TEXT PASSAGE:
++++++

I really can't get over the people slamming Locks right now. The WHOLE reason he was brought in was because of his recruiting, which you aren't going to see results of until next season at the earliest. We are still in the fallout from the debacle period and when they didn't have a coach. The big recruits were already committed by the time Locks got the job. You gotta give him time to work and then you can judge how he's doing bringing in talent. ONCE he has the talent THEN you can judge him on how he coaches said talent.

 

People are like OMG, he's had a terrible season, lets fire him! He was always going to have a terrible season, he didn't have much of a team, and he's playing against some big teams.

 

It's like gutting the Orioles and then wanting to fire Elias after one season, cause he hasn't fixed everything somehow. Gotta give decisions like this a couple years, THEN you evaluate, THEN you make a decision.

 

I think those on the other side of the argument from you (myself included) would argue that the roster is better than you're giving it credit for.  There is a lot of evidence to support that, which I've included elsewhere on here.  This team shouldn't be looking like it doesn't belong on the field with a 4-6 Purdue team.  Even against the big boys of the B1G, we shouldn't look like an FCS team.

++++++

COLLECTED MATERIAL:

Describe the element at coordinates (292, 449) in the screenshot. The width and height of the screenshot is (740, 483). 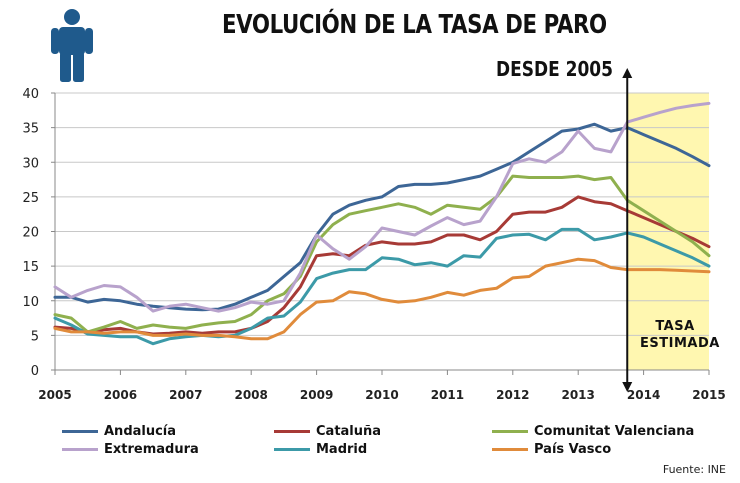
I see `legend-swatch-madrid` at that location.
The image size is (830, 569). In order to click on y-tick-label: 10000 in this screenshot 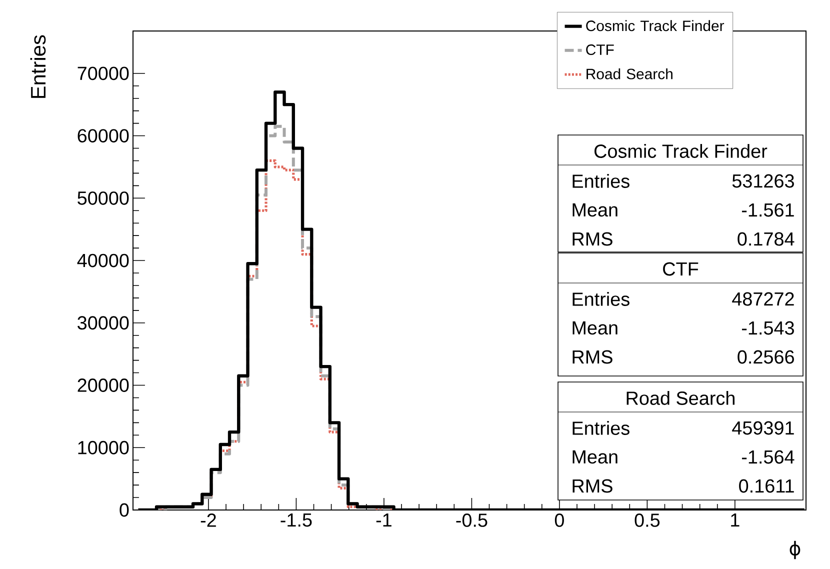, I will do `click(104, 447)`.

++++++

PROBLEM REQUIREMENTS: Copy out the entire forum discussion about Locks's coaching above, word for word.

RESPONSE:
I really can't get over the people slamming Locks right now. The WHOLE reason he was brought in was because of his recruiting, which you aren't going to see results of until next season at the earliest. We are still in the fallout from the debacle period and when they didn't have a coach. The big recruits were already committed by the time Locks got the job. You gotta give him time to work and then you can judge how he's doing bringing in talent. ONCE he has the talent THEN you can judge him on how he coaches said talent.

 

People are like OMG, he's had a terrible season, lets fire him! He was always going to have a terrible season, he didn't have much of a team, and he's playing against some big teams.

 

It's like gutting the Orioles and then wanting to fire Elias after one season, cause he hasn't fixed everything somehow. Gotta give decisions like this a couple years, THEN you evaluate, THEN you make a decision.

 

I think those on the other side of the argument from you (myself included) would argue that the roster is better than you're giving it credit for.  There is a lot of evidence to support that, which I've included elsewhere on here.  This team shouldn't be looking like it doesn't belong on the field with a 4-6 Purdue team.  Even against the big boys of the B1G, we shouldn't look like an FCS team.